:: INPUT DATA
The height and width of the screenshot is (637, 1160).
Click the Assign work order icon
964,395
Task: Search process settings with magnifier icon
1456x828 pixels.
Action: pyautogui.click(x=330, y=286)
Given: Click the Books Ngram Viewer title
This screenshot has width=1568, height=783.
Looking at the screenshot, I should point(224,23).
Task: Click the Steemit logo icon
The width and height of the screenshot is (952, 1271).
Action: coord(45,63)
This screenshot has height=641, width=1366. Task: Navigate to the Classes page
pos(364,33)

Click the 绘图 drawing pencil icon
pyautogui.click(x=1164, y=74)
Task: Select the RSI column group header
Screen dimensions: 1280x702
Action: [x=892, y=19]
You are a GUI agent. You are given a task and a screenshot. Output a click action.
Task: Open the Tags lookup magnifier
::::
### WHAT YOU SHOULD DO
Return every line from the records above that holds the word "magnifier".

### RESPONSE AREA
Task: Search process settings with magnifier icon
Task: Open the Tags lookup magnifier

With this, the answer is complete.